Clinical Trials Logo

Clinical Trial Details — Status: Recruiting

Administrative data

NCT number NCT03160326
Other study ID # AM-251-12-11-2015
Secondary ID
Status Recruiting
Phase
First received
Last updated
Start date September 2016
Est. completion date March 2020

Study information

Verified date November 2018
Source Washington D.C. Veterans Affairs Medical Center
Contact Cynthia Delgado, MD
Phone 415-221-4810
Email Cynthia.Delgado@ucsf.edu
Is FDA regulated No
Health authority
Study type Observational

Clinical Trial Summary

Currently there is no standard way to detect age-related skeletal muscle loss in patients with chronic kidney disease. Investigators are working on finding rapid and inexpensive ways to measure muscle size and fat within the muscle.


Description:

The accelerated muscle wasting associated with chronic kidney disease (CKD) is a source of morbidity and an increased incidence of bone fracture secondary to falls. However, sarcopenia secondary to CKD is not routinely screened or assessed in this patient population. This protocol, "Quantitative Ultrasound Assessment of Lean and Intramuscular Adipose Tissue in Veterans Project" (i.e., QUALITY VETS) is a VA Center for Innovation (VACI) funded pilot study with the purpose of using a clinically viable sarcopenia screening approach for Veterans with CKD who are currently receiving care at the Renal Service.

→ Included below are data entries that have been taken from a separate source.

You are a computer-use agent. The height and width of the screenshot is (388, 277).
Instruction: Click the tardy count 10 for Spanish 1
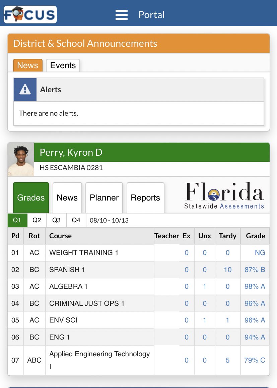(227, 269)
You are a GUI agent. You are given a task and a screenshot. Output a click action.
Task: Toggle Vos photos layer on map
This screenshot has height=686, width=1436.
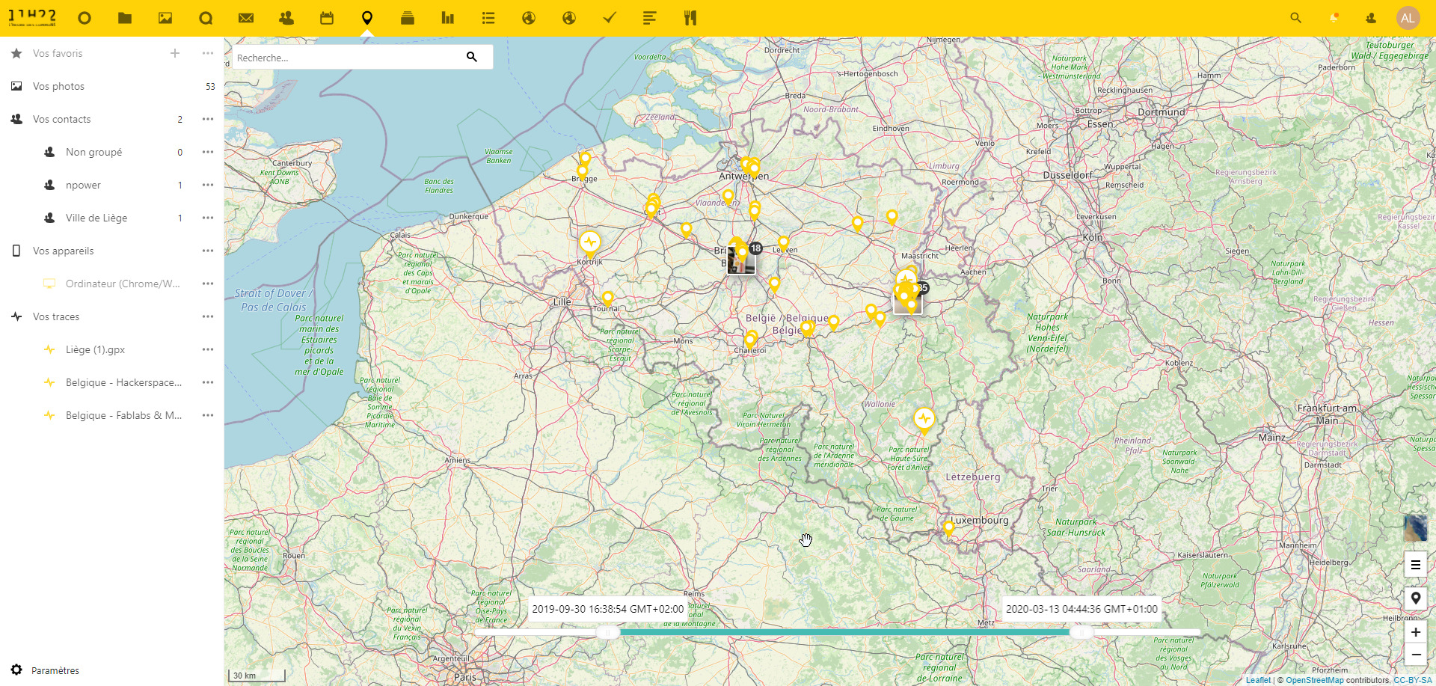pyautogui.click(x=58, y=86)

The investigative team will screen and assess diminished muscle mass, quality, and performance in Veterans with CKD (Stage 3 and 4), and also examine the relationship between the muscle characteristics and estimated fall risk within the sample. Key outcome measures will be obtained within the domains of muscle performance (peak grip strength), functional status (Short Physical Performance Battery), estimates of tissue/body composition (diagnostic ultrasound and DXA), and fall risk (Timed Up-and-Go test). Secondary measures will include questionnaires regarding of fall avoidance, physical activity, depression, and quality of life (QoL).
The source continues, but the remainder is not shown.